## Selected text

::::::::::

We offer great upward mobility.
We like to work hard and play hard.
I’m sure you’ve all heard the phrases before. Honestly there are a lot of us who have uttered them before ourselves. The thing is, when the phrases are so commonplace and everyone is saying the same things, it strips any real meaning from the words. It’s like going to see an Expendables movie. You never really have any fear that Sylvester Stallone is in any actual danger of not making it to the end of the movie because you know he’s already planning on starring in Expendables 8. The movies, like our recruiting pitches, become interchangeable like so many grains of rice.
Now listen to this story instead. You are interviewing with a recruiter and they share Jill’s experience to illustrate the potential career paths. Jill had been working as an admin at our company for 2 years. She does great work, and everyone loves her. She notices an entry-level position coming up in the marketing department. Jill’s passion is actually marketing but she doesn’t have the experience to be competitive for the open position. Jack, the head of marketing, knows Jill and sits down with her to explain she isn’t getting the role right now, but if she is serious about making the hop to the marketing team, he has some projects she can help with over the coming months to help get her feet wet and learn the processes. Jill jumps at the chance and the next position that opens becomes hers. That was 5 years ago. Jill whom you just met earlier in that panel interview is now our Director of Marketing.
If I am a candidate and I hear an authentic story of a real person that to me is believable and sticky. When I leave that interview I will remember that story and think about being Jill and picture myself advancing in that company. Leveraging elements of storytelling is a great way to attract, connect, and engage with your candidates and there is a bit of science behind it too for my Bill Nye fans out there. Paul Jarvis explains writing for Inc., “We're still hardwired to learn better if someone's words have meaning and emotion to them (proven with science!) because the use of narrative helps our brain focus. That's because the neurons that fire when we're listening to a story are the same ones that'd fire if we were actually doing what's happening in the story (Brilliant: The New Science of Smart, Annie Murphy Paul). It's why you get scared during a scary movie even though you know it's not real”

::::::::::

## Recorded information
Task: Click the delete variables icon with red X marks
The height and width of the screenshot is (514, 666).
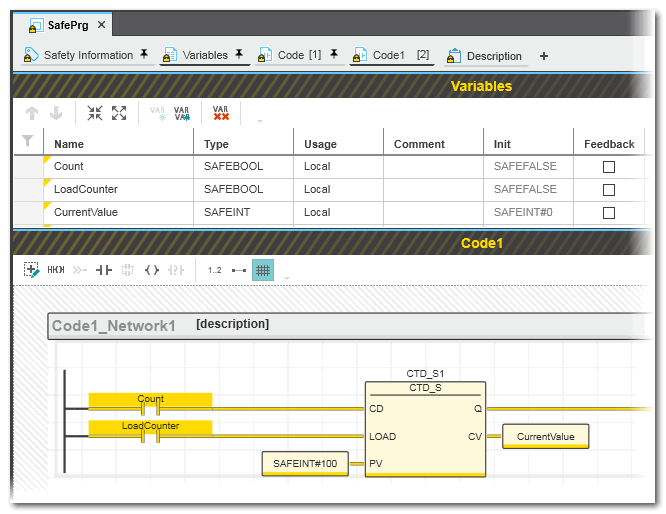Action: point(221,113)
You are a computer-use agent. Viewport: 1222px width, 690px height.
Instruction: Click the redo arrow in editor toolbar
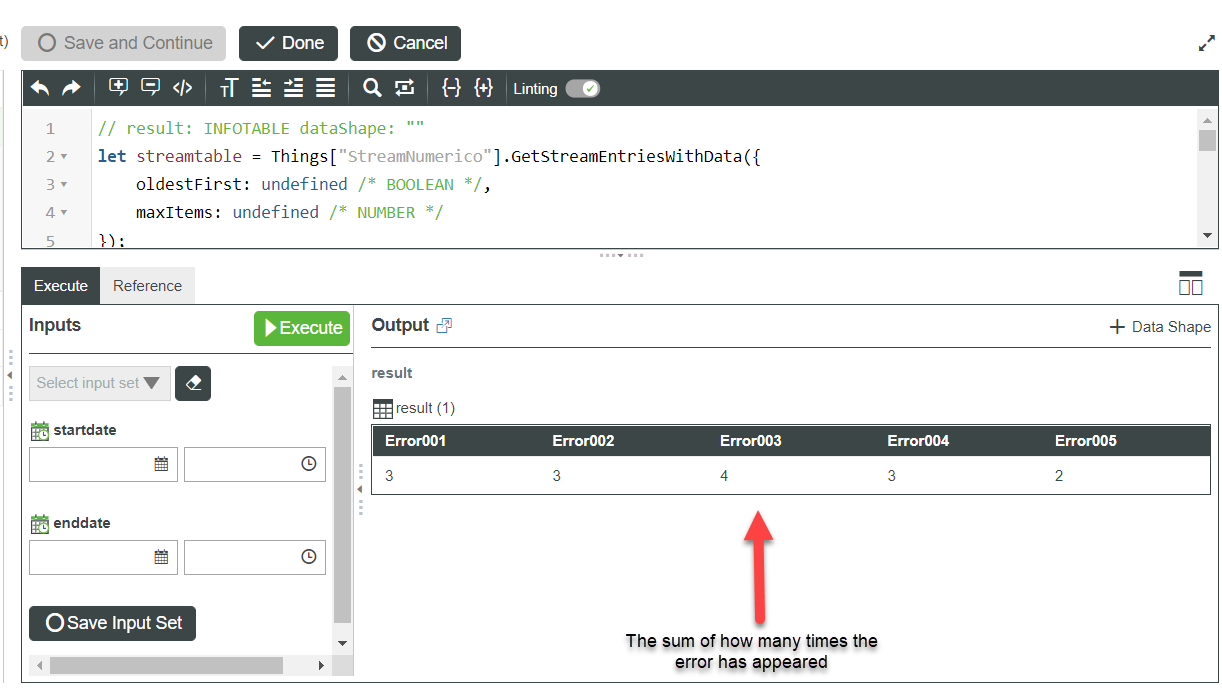coord(71,88)
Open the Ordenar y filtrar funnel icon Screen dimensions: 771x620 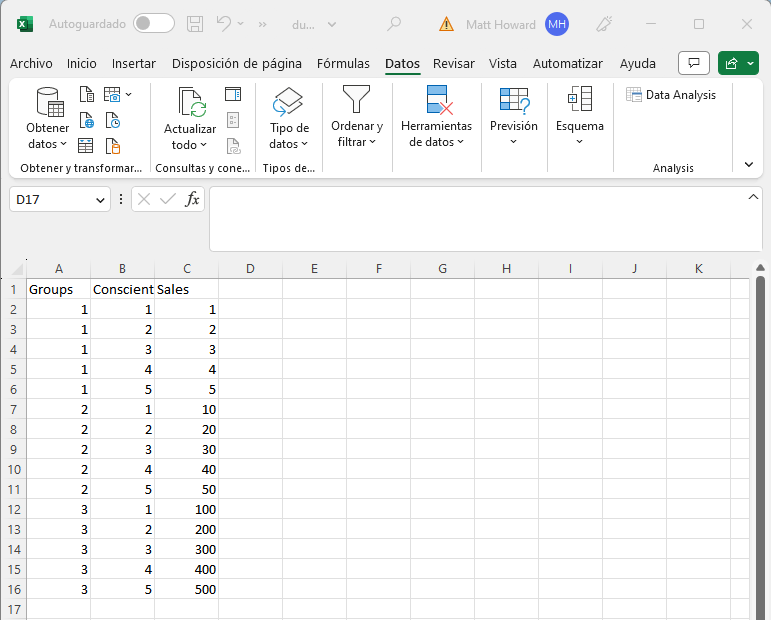tap(356, 100)
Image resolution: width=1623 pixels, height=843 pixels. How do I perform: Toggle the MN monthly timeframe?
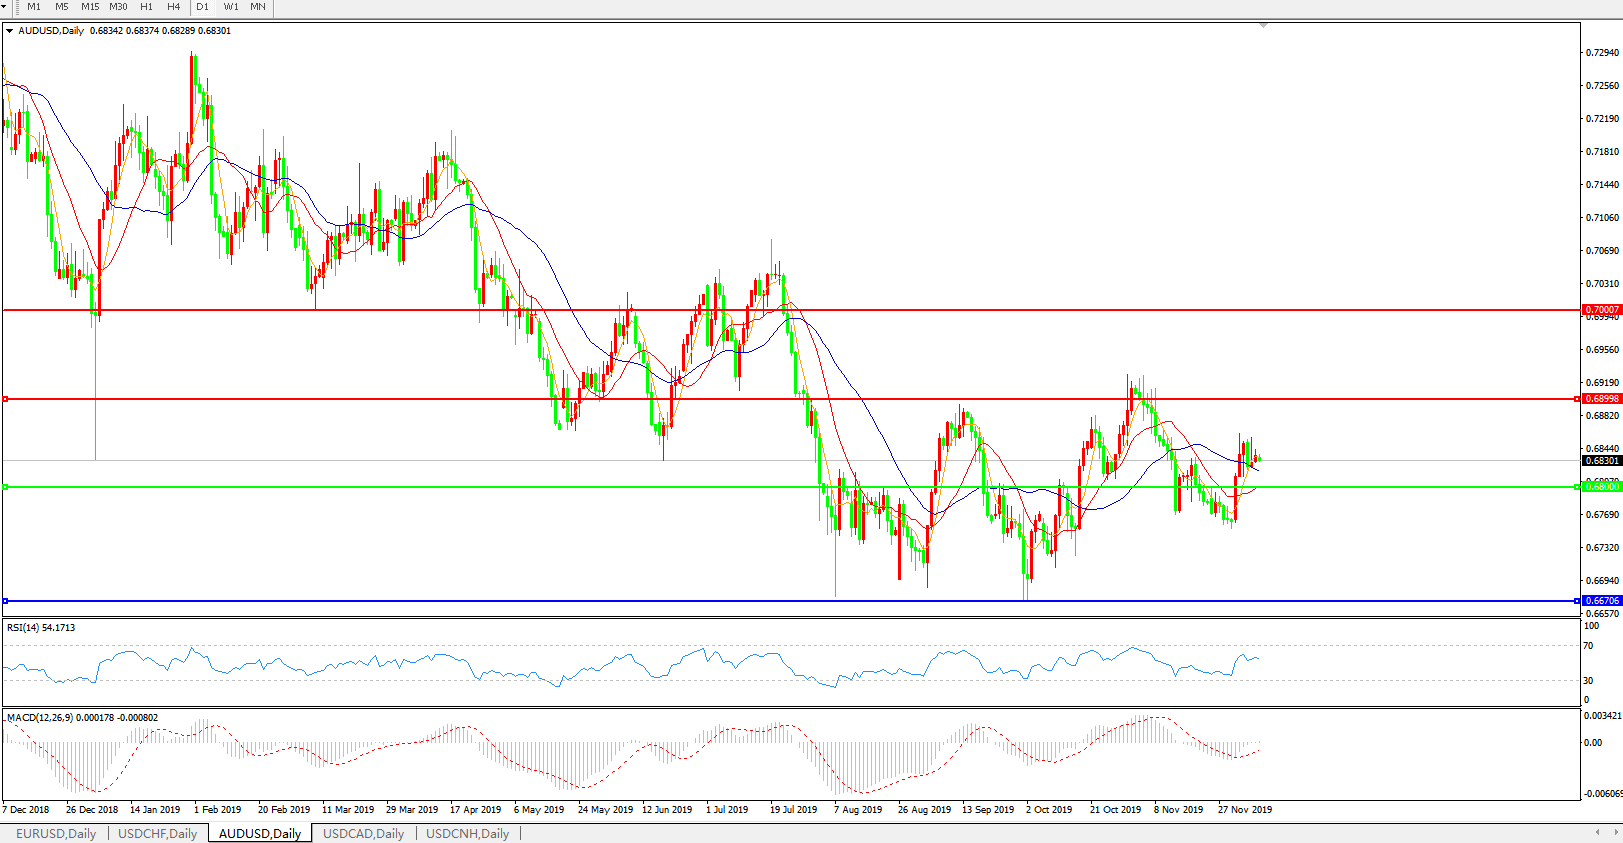(x=258, y=7)
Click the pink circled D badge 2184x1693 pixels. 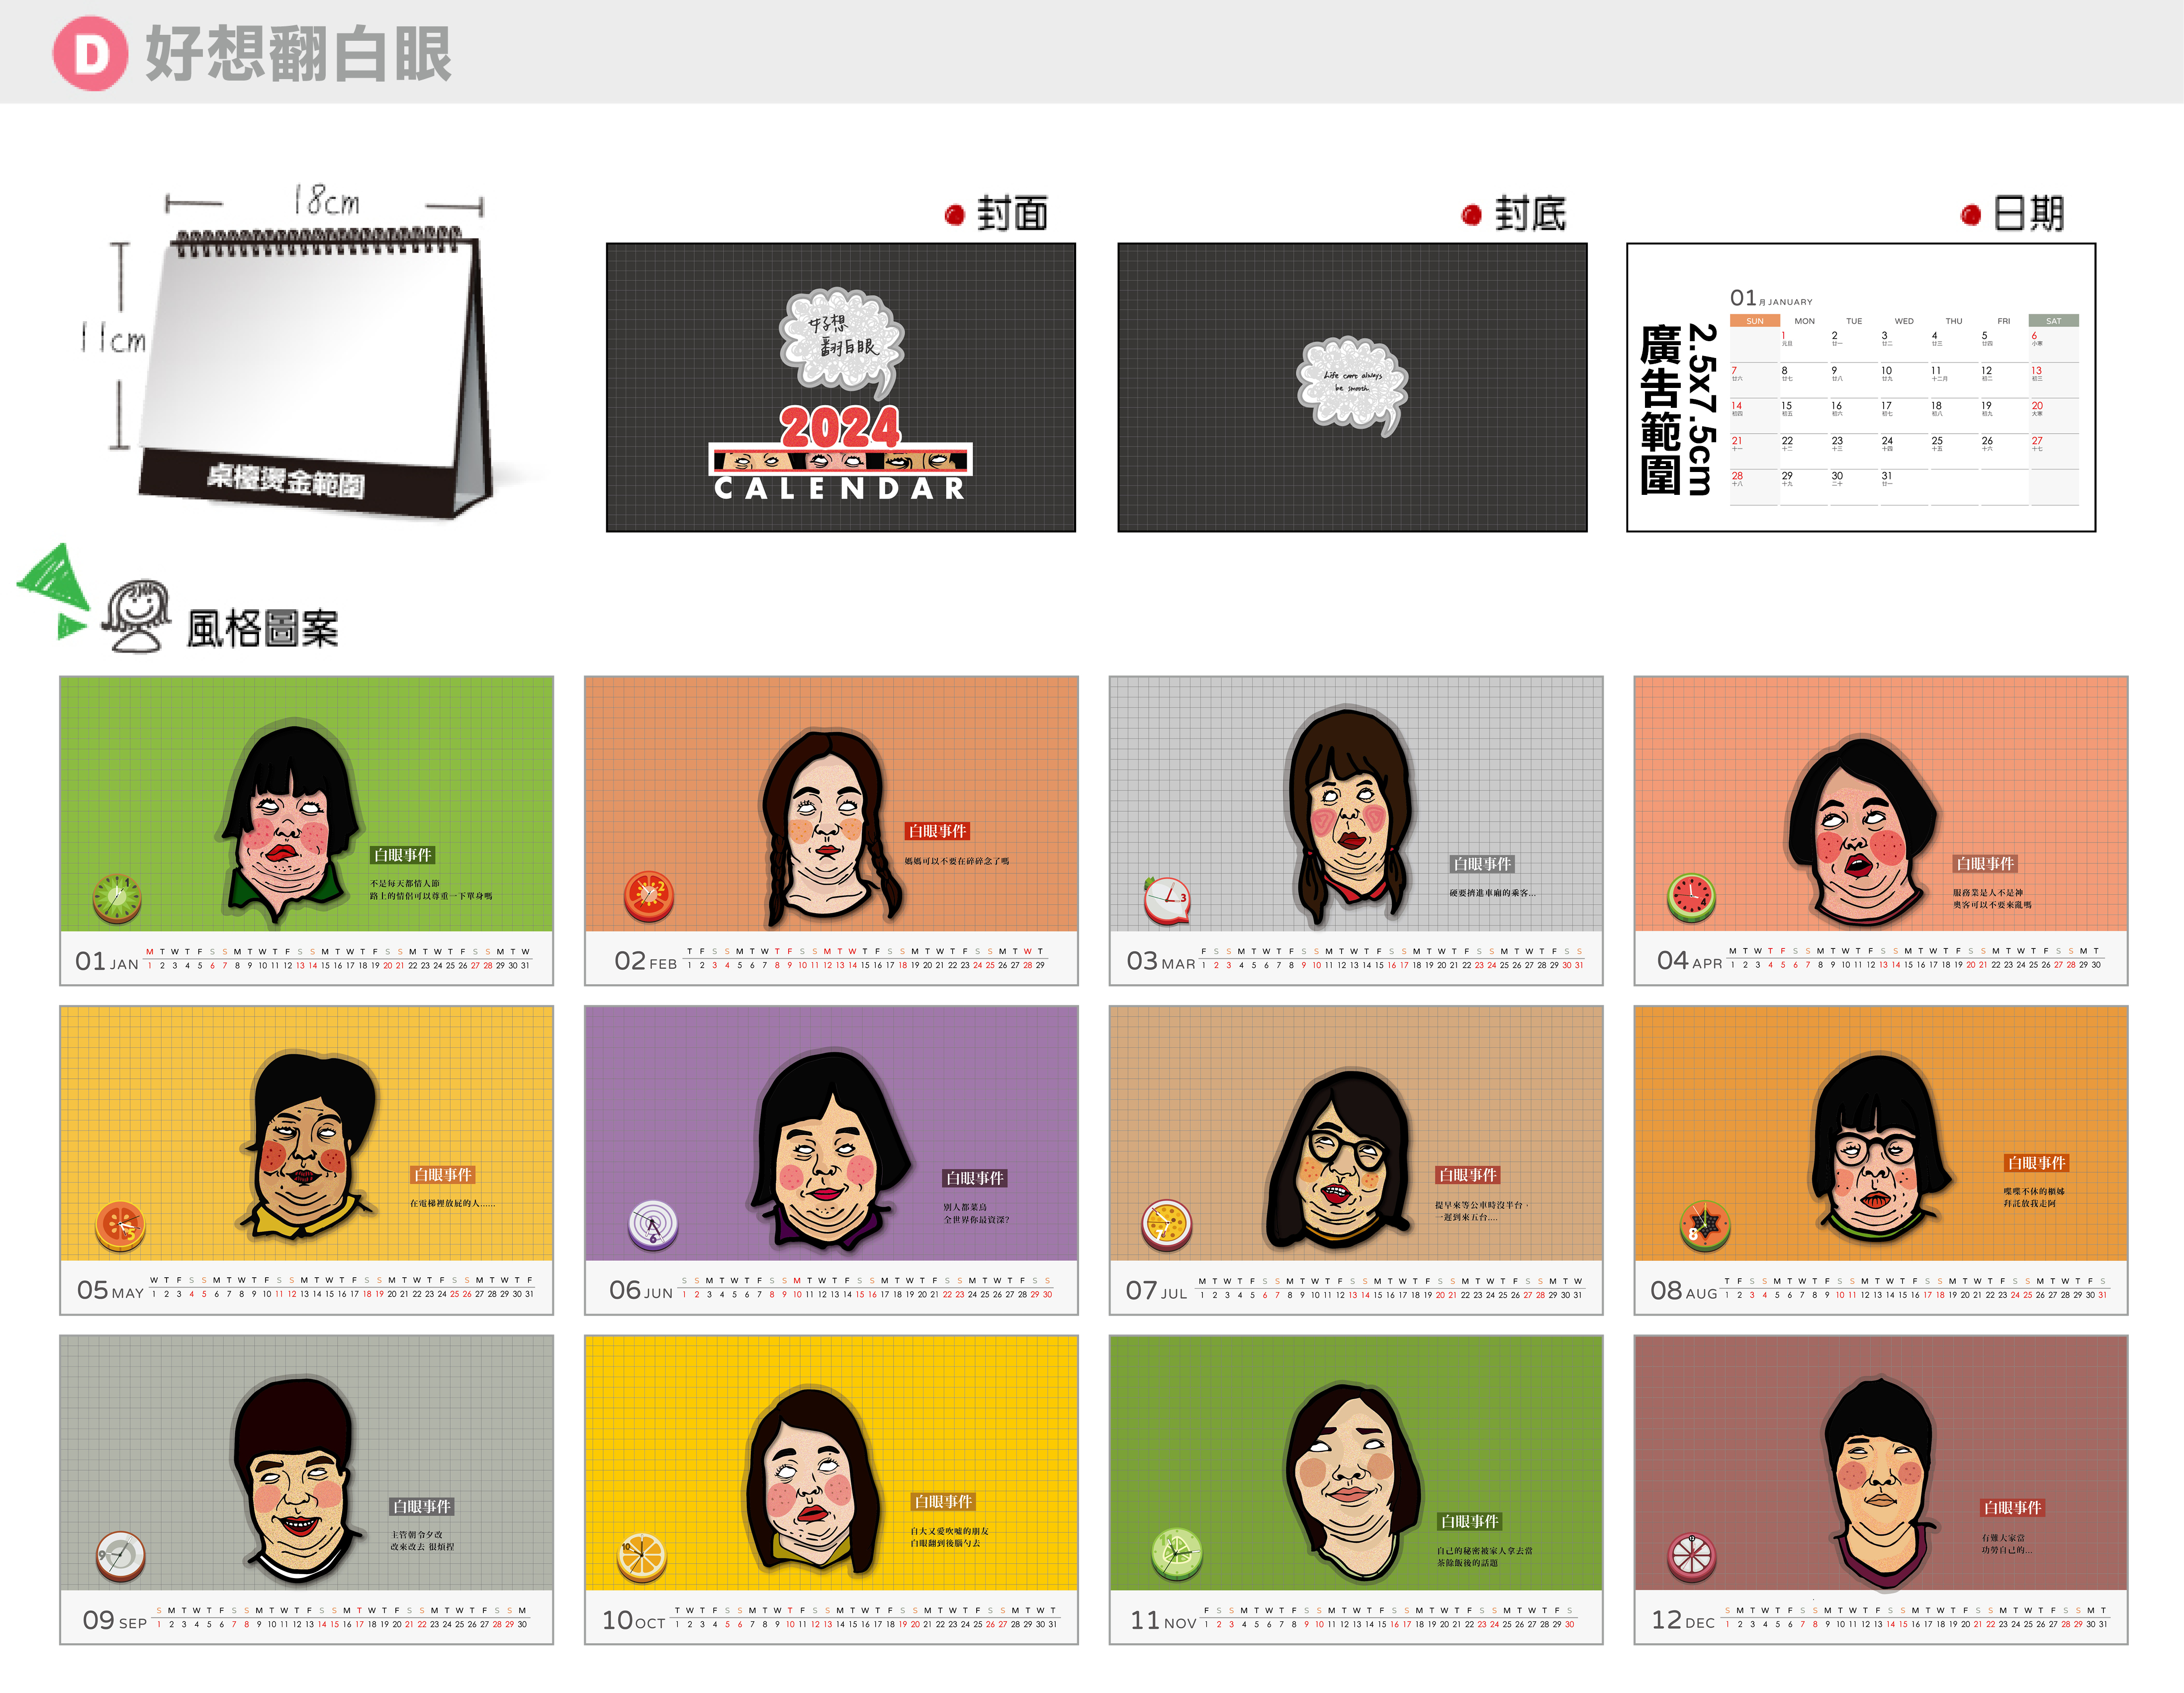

::::::::::

## Do this
Resume the piece on storytelling in recruiting from where it stops, and leave the rows out of it.

## Output of the task
Now there are a lot of ways you can leverage storytelling. You can connect with the passion and emotion of your firm’s origin story. You can inspire with true career paths with actual employees. You can illustrate with videos why employees chose to work with you and how your company’s core values resonate in that message. With storytelling, how you do it is often as important as what you do. Luckily in our webinar How to Use Stories to Make Your Employer Brand More Interesting and... on September 29, 2015 at 2pm ET, I have storytelling expert David Lee, Principal at HumanNature@Work, ready to break down the topic and share how to be successful with some great examples and stories from his clients. If you have always wanted to know more about storytelling or weren’t sure how to get started in the first place join us next week for some practical advice on where to begin and how to get better.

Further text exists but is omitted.